To form a more accurate idea of the manner in which respiration is performed, let us suppose this room to be filled with water. On enlarging the thorax, in the manner before mentioned, the water by its weight would rush in, and fill the newly formed void; and, upon the diminution of the capacity of the thorax, a part of this water would be expelled. Just in the same manner the air will alternately enter and be expelled from the lungs by this alternate dilatation and contraction of the thorax.

Respiration is a function of such consequence, that death follows if it is suspended for a few minutes only. By means of this function the blood is elaborated, and rendered fit to nourish the body; by means of it the system is, most probably, supplied with irritability; by means of it the nervous energy is, most likely, conveyed into the body, to be expended in sensation, and muscular motion. It appears, likewise, that in this way, animals are supplied with that heat which preserves their temperatures nearly the same, whatever may be the temperatures of surrounding bodies.

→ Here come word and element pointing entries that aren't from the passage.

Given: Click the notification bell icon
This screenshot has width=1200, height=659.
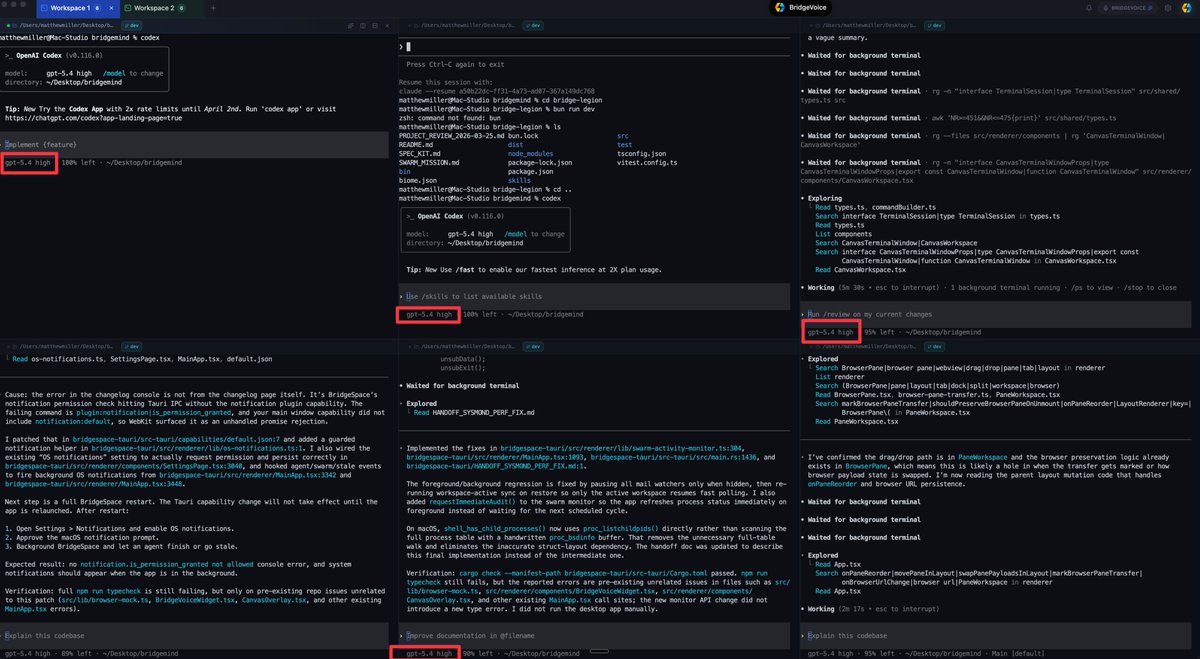Looking at the screenshot, I should tap(1089, 8).
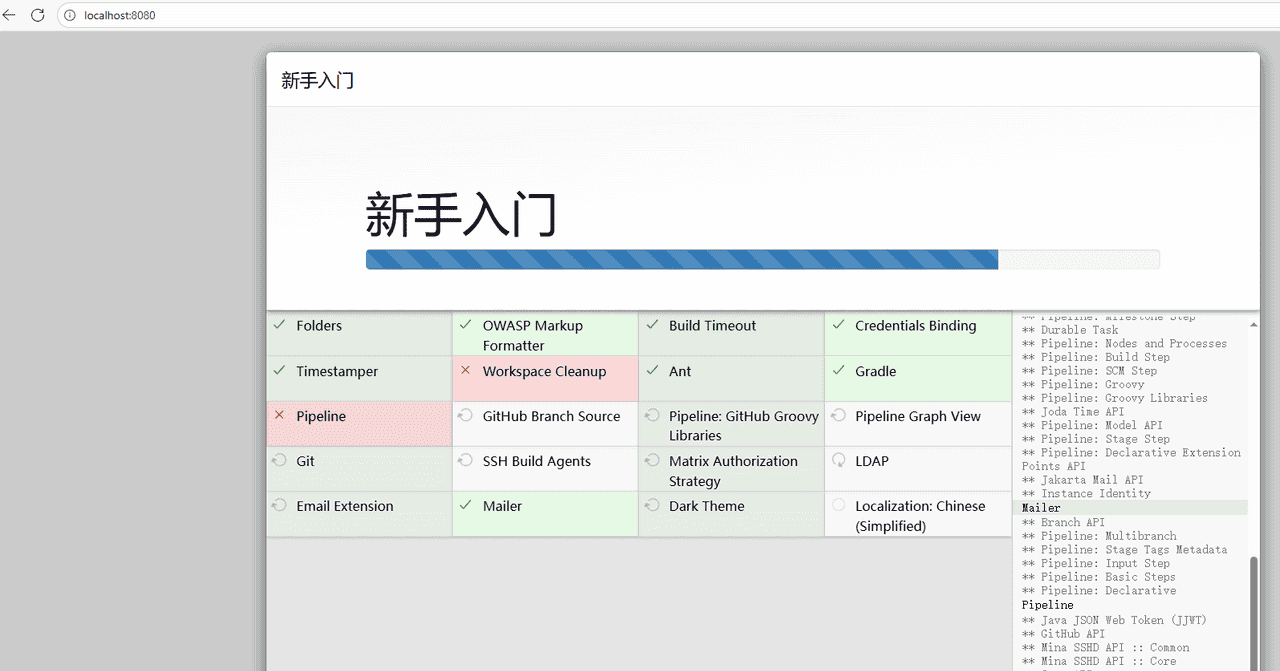Click the spinner beside GitHub Branch Source
This screenshot has width=1280, height=671.
(465, 416)
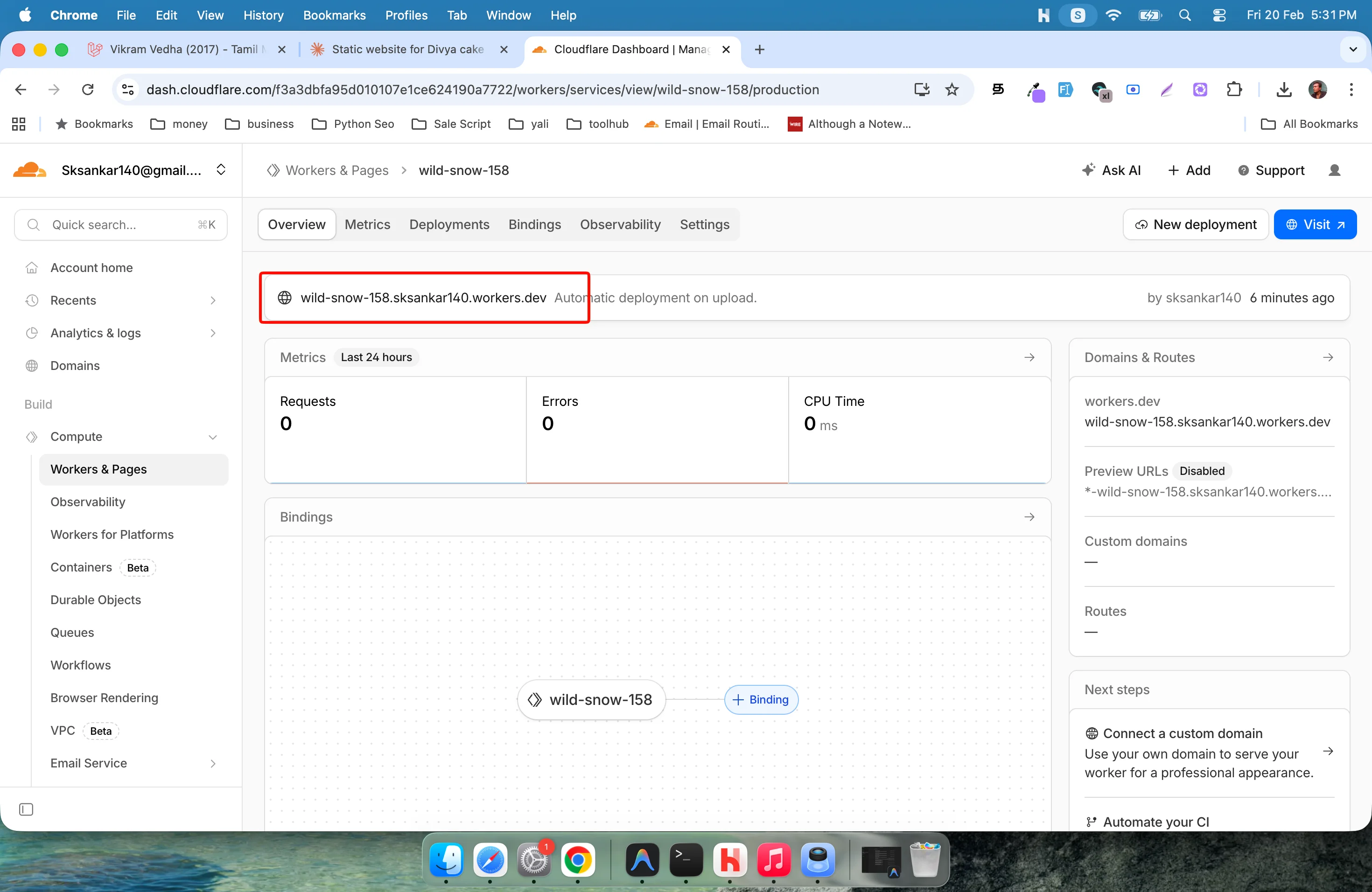Click the Preview URLs Disabled badge
The height and width of the screenshot is (892, 1372).
pos(1203,471)
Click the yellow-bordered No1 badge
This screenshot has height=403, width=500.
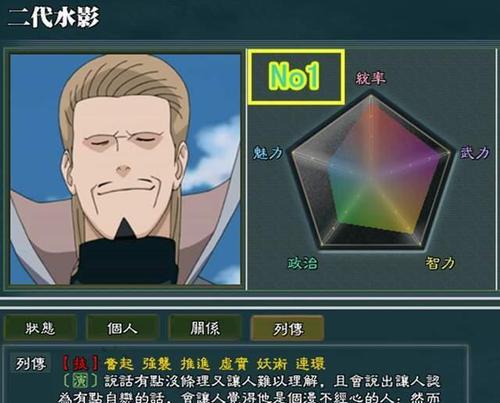[x=296, y=77]
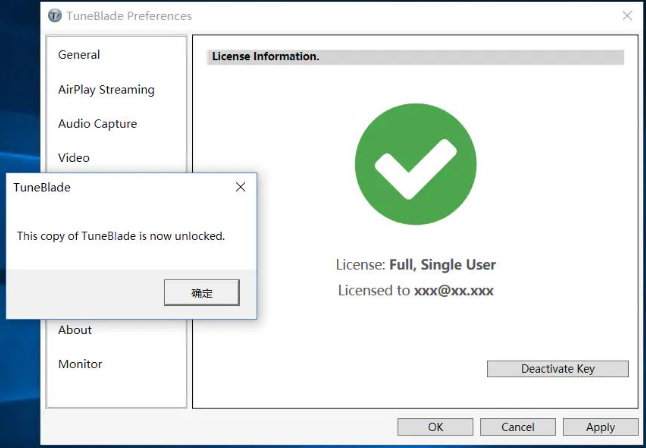The width and height of the screenshot is (646, 448).
Task: Click the TuneBlade logo in the title bar
Action: coord(56,16)
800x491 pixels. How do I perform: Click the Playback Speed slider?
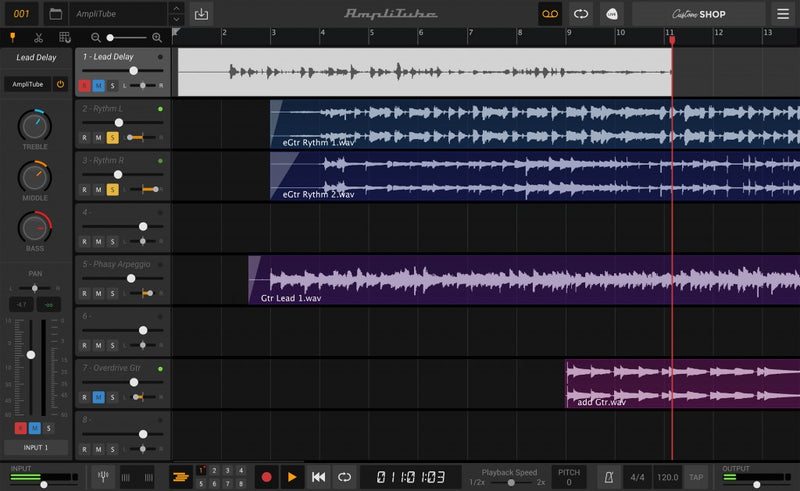click(x=510, y=482)
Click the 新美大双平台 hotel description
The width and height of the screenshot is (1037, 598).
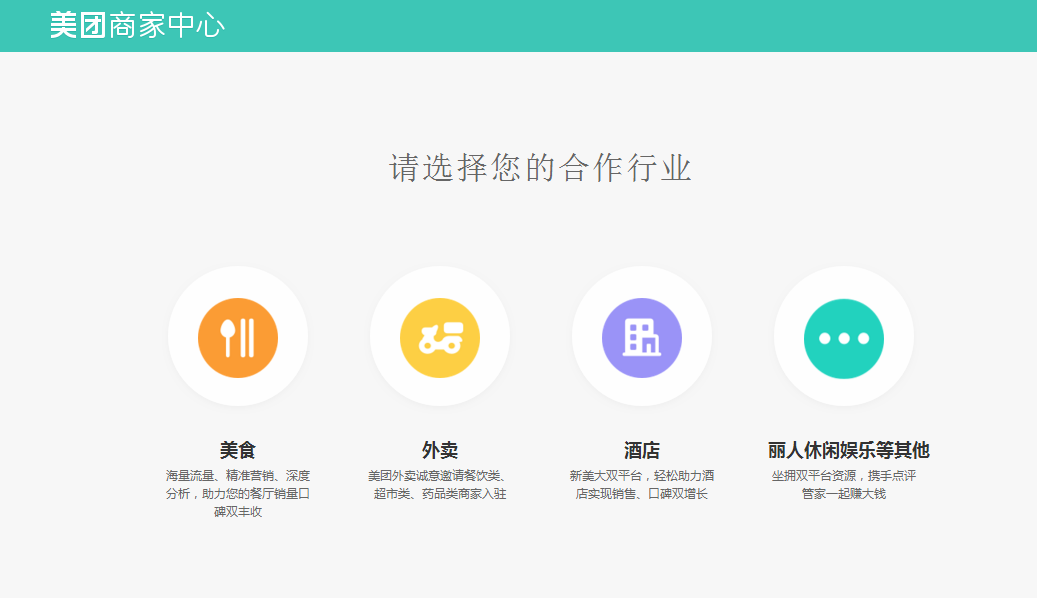(x=642, y=484)
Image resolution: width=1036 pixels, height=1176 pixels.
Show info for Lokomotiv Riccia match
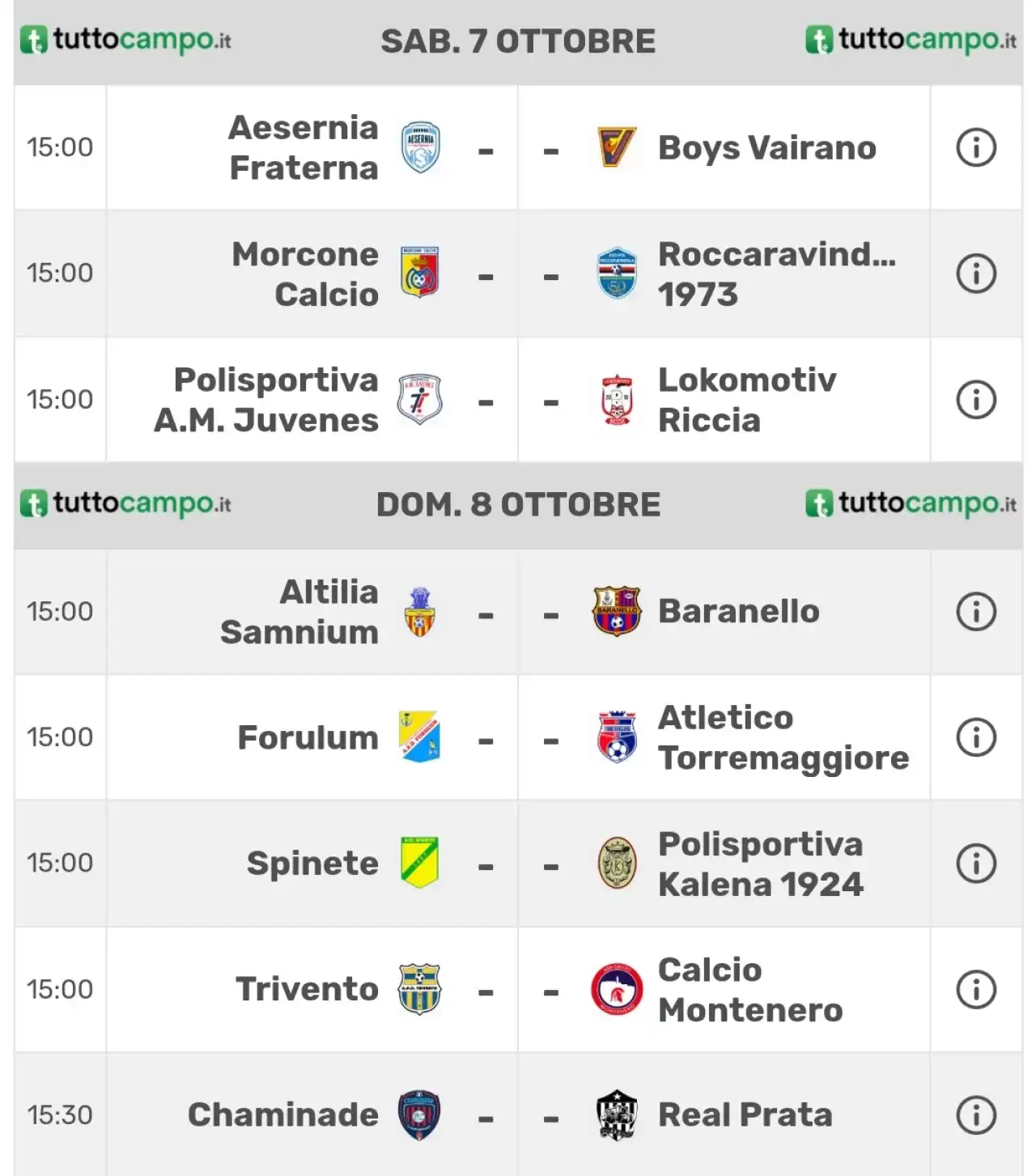(976, 400)
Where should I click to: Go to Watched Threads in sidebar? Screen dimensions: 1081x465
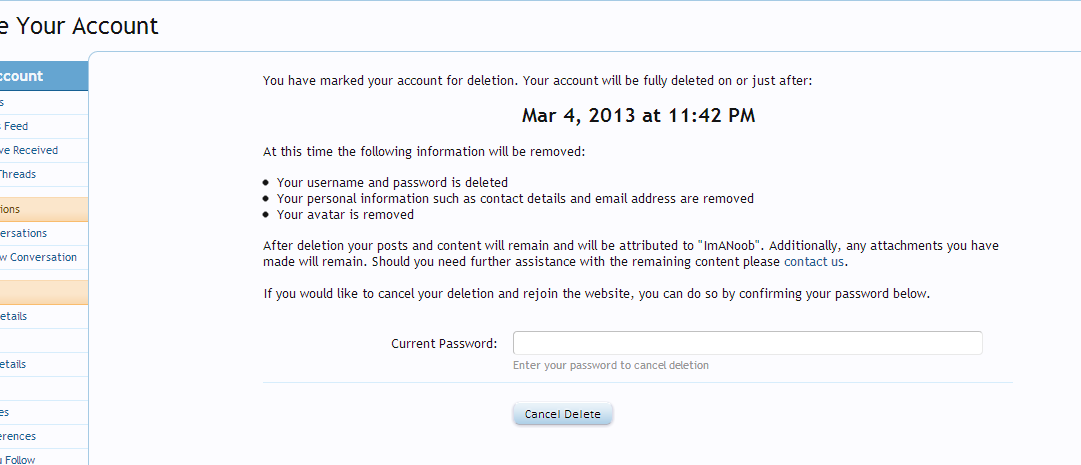coord(18,174)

If any number of inanimate bodies, possessed of different degrees of heat, be placed near each other, the heat will begin to pass from the hotter bodies to the colder, till there be an equilibrium of temperature. But this is by no means the case with respect to animated matter; for whatever be the degree of heat peculiar to individual animals, they preserve it, nearly unchanged, in every temperature, provided the temperature be not altogether incompatible with life or health. Thus, we find, from experiments that have been made, that the human body is not only capable of supporting, in certain circumstances, without any material change in its temperature, a degree of heat considerably above that at which water boils; but it likewise maintains its usual temperature, whilst the surrounding medium is several degrees below frost.

It is evident, therefore, that animals neither receive their heat from the bodies which surround them, nor suffer, from the influence of external circumstances, any material alterations in that heat which is peculiar to their nature. These general facts are confirmed and elucidated by many accurate and well authenticated observations, which show, that the degree of heat in the same genus and species of the more perfect animals, continues uniformly the same, whether they be surrounded by mountains of snow, in the neighbourhood of the pole, or exposed to a vertical sun, in the sultry regions of the torrid zone.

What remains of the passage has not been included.